> READING PASSAGE:
Peter Thiel Explains Biotech Investing Rationale: Get Rid of Randomness - adenadel
http://www.technologyreview.com/news/541226/peter-thiel-explains-biotech-investing-rationale-get-rid-of-randomness/
======
Fede_V
There is another incredibly interesting meta-discussion implicit in that
article. How does someone very intelligent like Peter Thiel make investment
decisions in an area where he lacks a huge amount of background knowledge?

He can obviously evaluate the team, he can ask experts he trusts to give him
their opinion about the value of the approach, but... biotech start ups, far
more than software start ups, live or die by the strength of their technology.

> EXERCISE PROMPT:
Write the next part of the forum thread about Peter Thiel's biotech investing, picking up right after its last sentence.

> EXCERPTED DATA:
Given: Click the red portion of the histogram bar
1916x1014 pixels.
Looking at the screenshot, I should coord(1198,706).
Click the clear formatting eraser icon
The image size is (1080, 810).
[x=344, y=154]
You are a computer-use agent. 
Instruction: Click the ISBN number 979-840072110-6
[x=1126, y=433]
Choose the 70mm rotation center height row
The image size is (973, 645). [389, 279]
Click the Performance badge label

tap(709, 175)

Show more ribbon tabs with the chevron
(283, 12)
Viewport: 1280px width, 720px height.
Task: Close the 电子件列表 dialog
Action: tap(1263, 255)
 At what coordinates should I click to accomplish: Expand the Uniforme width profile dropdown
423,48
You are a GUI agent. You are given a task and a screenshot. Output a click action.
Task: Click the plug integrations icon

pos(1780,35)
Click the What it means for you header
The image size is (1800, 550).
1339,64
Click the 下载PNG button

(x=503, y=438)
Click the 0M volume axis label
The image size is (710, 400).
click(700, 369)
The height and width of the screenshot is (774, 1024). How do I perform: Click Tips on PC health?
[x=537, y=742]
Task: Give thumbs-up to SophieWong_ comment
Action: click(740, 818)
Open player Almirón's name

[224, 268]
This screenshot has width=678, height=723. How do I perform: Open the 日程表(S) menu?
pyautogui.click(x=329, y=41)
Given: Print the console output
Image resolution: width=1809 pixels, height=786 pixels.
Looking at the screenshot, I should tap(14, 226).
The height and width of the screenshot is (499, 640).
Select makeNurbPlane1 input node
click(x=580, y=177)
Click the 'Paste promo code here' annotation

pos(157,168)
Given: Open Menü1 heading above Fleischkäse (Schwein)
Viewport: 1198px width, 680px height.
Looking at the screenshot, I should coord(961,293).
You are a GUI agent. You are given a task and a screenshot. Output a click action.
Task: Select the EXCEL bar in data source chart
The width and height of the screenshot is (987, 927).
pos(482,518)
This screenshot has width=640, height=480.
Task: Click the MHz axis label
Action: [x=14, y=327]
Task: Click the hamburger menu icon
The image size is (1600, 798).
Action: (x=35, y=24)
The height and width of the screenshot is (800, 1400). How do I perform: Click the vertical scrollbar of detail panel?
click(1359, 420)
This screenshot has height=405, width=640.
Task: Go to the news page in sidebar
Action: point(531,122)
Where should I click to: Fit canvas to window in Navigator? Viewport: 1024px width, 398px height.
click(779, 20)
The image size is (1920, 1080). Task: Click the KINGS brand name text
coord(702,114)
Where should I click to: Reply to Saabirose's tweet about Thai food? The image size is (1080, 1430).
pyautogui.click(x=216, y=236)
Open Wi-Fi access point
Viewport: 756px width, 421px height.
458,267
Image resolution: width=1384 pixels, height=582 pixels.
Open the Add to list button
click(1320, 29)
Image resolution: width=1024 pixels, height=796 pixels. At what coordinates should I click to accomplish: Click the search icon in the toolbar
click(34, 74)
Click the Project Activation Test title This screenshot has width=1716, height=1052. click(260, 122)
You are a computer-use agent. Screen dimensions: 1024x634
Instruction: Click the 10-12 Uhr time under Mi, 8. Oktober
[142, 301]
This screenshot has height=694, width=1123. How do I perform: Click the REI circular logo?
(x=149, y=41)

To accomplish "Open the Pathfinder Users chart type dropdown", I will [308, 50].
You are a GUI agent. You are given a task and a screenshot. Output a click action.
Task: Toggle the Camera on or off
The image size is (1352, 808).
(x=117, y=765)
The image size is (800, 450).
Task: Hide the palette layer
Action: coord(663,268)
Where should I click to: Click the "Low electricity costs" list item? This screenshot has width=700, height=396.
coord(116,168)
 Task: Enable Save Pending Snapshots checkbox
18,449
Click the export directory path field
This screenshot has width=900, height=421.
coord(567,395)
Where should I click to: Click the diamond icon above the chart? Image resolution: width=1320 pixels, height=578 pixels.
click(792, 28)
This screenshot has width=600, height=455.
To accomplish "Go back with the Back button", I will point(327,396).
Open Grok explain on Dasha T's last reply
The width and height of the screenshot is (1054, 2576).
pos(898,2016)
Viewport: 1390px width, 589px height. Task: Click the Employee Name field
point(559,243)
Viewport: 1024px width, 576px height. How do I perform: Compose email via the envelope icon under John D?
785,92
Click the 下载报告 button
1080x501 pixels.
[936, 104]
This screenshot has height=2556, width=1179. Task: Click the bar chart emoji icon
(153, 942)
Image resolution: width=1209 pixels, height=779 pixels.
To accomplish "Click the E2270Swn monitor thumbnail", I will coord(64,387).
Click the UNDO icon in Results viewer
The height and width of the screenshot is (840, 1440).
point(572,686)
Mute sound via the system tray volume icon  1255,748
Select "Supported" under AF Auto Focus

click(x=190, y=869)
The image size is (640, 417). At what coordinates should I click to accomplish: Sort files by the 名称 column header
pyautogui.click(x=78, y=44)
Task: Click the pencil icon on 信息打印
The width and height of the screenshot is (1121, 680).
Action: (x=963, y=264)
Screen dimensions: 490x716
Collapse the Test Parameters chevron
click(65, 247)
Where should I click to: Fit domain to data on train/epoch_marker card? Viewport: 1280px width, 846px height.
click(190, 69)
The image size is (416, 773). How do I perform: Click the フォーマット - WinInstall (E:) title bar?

> ANSWER FOR THE TASK:
Transplants have far fewer false positives than working with cell lines
(especially HeLa!) - but they are also several orders of magnitude more
expensive. Is the trade off between decreasing false positives versus increase
in experiment costs worth it? That company obviously think so, but it's not a
no brainer, and it's very difficult to seriously evaluate. Mice models are
very expensive - and they are better than HeLa, but they aren't foolproof. In
cancer biology, there's a continuum between how expensive a technique is, and
how much it recapitulates the actual biology of the disease. The sweet spot
also varies hugely from disease to disease.

Another point which I find fascinating, is that more or less everyone who has
worked on cancer biology knows that HeLa are not really a realistic model...
yet people keep using them, why? Because a lot of researchers are interested
in publishing papers in prestigious journals, not discovering robust findings.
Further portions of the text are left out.